■ Exercise requirements: Could you write out exactly, and only, the lines from the one containing "You are a GUI" through the last line of the data, leaving out all pictures?
________________________
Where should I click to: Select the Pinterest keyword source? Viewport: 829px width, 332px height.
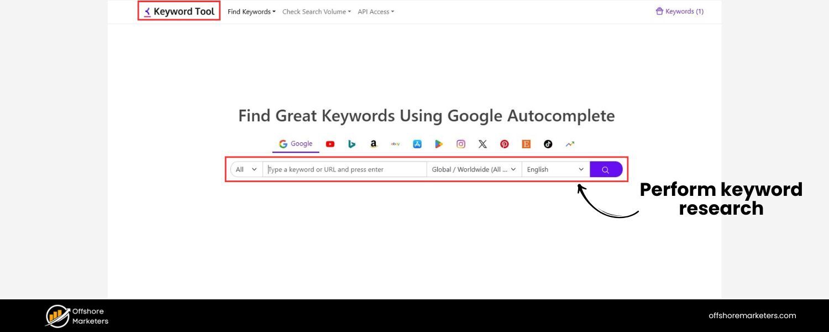(x=504, y=144)
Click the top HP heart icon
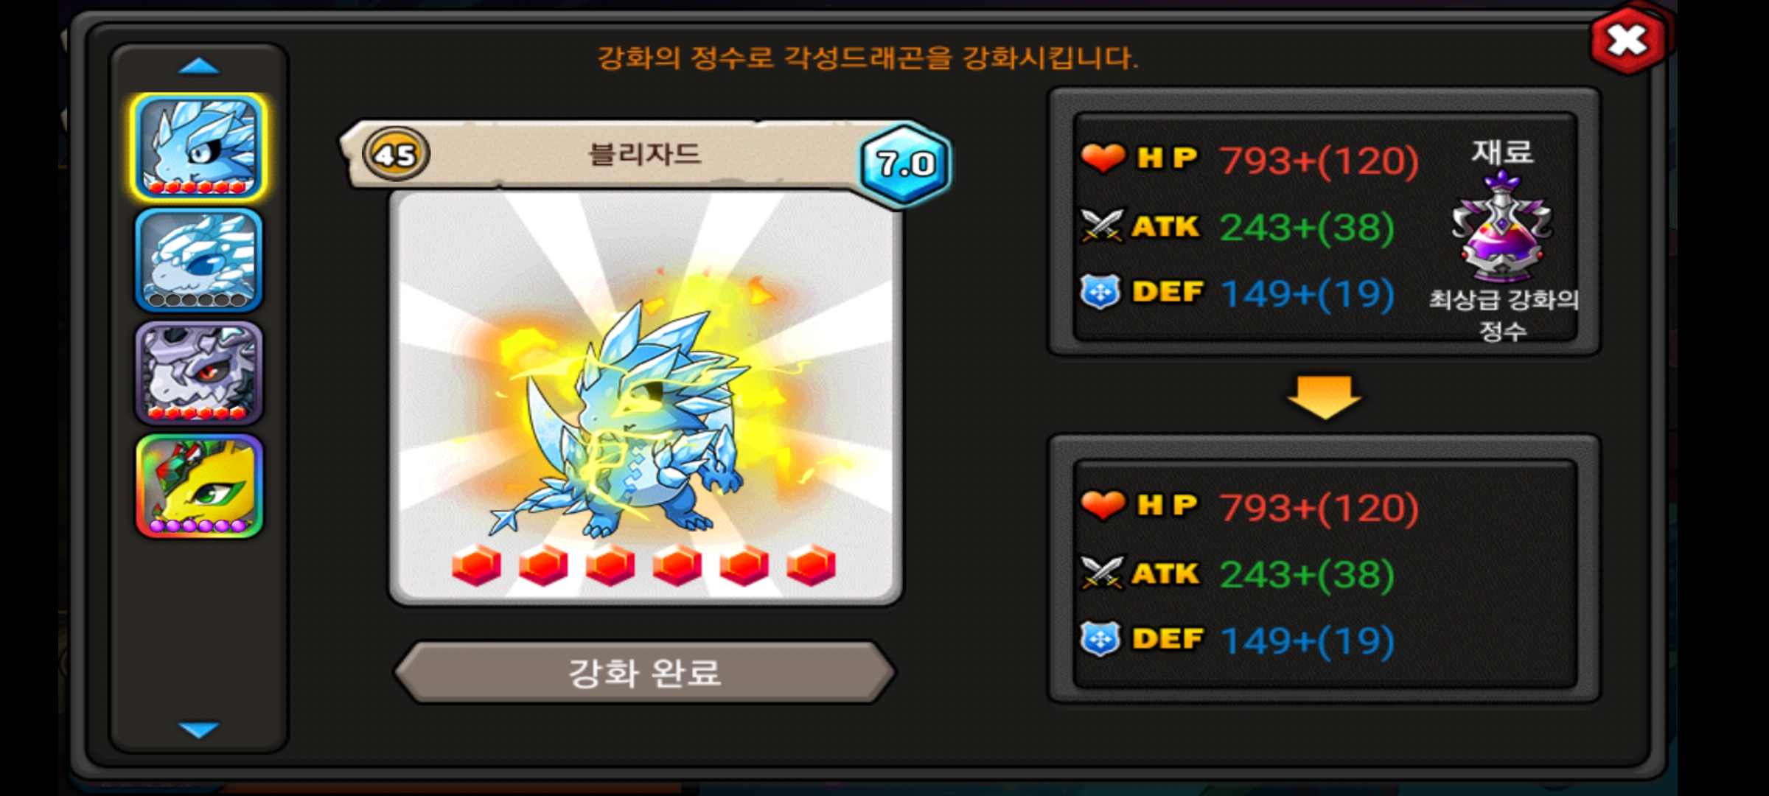Image resolution: width=1769 pixels, height=796 pixels. click(1103, 157)
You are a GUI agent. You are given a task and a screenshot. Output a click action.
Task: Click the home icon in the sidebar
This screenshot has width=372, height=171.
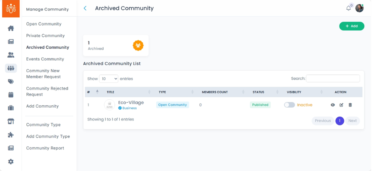11,28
________________________
■ Reply to the exercise:
You are a GUI agent. You are given a task and a screenshot. Output a click action.
Task: Click the home icon in the sidebar
This screenshot has width=372, height=171.
11,28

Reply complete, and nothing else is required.